Мы осмотрелись, но потом сдались. Налетать на «Флору» казалось бестактным. Мы все пошли в «Валериан». Петроний велел остальным посетителям скрыться, поэтому они перебрались к «Флоре» и сбились в кучу снаружи. Слухи распространились. Собралась толпа, хотя смотреть было не на что. Мы заперли за собой. Петроний, будучи человеком мягким, даже увёл расстроенного кота.
* * *
В «Валериане» царила тихая атмосфера и подавали неплохое вино. Официант разрешил Петро покормить Стринги, что было разумно, ведь Петроний искал повод затеять драку из ничего, чтобы просто отвлечься. Он всегда ненавидел неестественную смерть.
«Это трагедия. Что вы можете мне сказать?» — устало спросил Петро учителя.

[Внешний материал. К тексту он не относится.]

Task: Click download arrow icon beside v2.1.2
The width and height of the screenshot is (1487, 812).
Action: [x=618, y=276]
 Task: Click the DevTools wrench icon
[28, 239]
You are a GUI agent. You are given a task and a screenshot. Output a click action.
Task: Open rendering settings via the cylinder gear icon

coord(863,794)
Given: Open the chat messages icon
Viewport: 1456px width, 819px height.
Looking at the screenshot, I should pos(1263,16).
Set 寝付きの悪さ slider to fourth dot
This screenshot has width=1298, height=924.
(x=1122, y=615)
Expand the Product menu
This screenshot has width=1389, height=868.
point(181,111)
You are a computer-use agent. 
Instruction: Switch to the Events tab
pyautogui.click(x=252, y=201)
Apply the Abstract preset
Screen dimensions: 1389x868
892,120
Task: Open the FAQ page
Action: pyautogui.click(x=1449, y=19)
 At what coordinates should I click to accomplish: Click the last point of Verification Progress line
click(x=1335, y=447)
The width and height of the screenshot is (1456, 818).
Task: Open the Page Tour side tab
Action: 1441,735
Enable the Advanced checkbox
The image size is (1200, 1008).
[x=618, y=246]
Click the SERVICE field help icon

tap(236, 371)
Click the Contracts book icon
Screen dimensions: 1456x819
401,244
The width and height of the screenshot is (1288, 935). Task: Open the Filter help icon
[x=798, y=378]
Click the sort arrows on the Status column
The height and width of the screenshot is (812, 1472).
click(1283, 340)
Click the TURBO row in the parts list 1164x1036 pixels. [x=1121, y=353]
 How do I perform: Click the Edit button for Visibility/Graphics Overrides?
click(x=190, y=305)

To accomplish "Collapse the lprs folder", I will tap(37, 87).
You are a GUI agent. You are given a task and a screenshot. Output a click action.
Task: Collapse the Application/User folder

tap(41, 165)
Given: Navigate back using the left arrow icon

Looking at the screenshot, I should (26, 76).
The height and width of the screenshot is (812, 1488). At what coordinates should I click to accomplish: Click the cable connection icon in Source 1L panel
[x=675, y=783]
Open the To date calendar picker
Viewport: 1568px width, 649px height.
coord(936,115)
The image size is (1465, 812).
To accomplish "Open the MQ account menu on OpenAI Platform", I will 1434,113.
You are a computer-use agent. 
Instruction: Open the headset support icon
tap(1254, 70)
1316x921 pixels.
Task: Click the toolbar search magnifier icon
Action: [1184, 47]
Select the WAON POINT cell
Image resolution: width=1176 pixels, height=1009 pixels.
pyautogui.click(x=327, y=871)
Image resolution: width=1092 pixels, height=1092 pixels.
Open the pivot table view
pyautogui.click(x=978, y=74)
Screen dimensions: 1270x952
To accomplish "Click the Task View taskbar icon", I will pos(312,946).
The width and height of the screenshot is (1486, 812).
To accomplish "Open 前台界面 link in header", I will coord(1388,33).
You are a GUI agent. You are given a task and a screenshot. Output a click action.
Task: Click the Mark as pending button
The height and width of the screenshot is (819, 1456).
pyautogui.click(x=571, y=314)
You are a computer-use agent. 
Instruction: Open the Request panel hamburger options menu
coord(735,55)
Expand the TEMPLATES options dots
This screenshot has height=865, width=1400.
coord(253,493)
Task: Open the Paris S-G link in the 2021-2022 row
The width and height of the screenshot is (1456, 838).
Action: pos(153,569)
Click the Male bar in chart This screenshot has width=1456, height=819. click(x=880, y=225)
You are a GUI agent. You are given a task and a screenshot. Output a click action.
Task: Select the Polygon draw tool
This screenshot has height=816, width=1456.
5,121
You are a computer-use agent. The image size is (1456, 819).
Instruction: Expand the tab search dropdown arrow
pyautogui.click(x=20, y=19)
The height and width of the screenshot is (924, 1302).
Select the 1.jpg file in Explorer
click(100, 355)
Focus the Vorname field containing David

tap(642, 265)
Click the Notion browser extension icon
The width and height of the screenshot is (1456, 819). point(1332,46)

Он гладил кошку и говорил так, словно все еще искал неприятностей.
Аполлоний побледнел.
«Я кое-что о нём знаю. Я часто бываю в каупоне…» Аполлоний сделал небольшую, деликатную паузу. «Его звали Эпиманд; он был официантом.
«Твой брат, — сказал он, обращаясь ко мне, — устроил его на работу».
Я пожал плечами. «Я никогда этого не знал».
«Это было окружено некой секретностью».
«Какая секретность?» — спросил Петроний. Аполлоний выглядел смущённым. «Ты можешь говорить свободно. Он что, сбежал?»
«Да, я полагаю, он был рабом», — согласился мой старый геометр.
«Откуда он взялся?»
«Я думаю, Египет».
'Египет?'
Аполлоний вздохнул: «Мне это сказали по секрету, но, полагаю, теперь этот человек мёртв…»
«Расскажи мне, что знаешь!» — резко приказал Петро. «Это приказ.
«Это расследование убийства».
«Что? Я думал, официант покончил с собой?»
«Я не имею в виду официанта».
Гнев Петро заставлял Аполлония замыкаться в себе. Елена успокоила его, мягко спросив: «Расскажите, пожалуйста. Как раб из Египта закончил свои дни, служа здесь в каупоне?»
На этот раз мой ужасный учитель сумел быть лаконичным. «У него был плохой хозяин. Насколько я знаю, этот человек был известен своей жестокостью. Когда Эпиманд сбежал, Дидий Фест нашёл его. Он помог ему добраться до Италии и найти работу. Вот почему Эпиманд питал особое уважение, Марк, к членам твоей семьи и к тебе».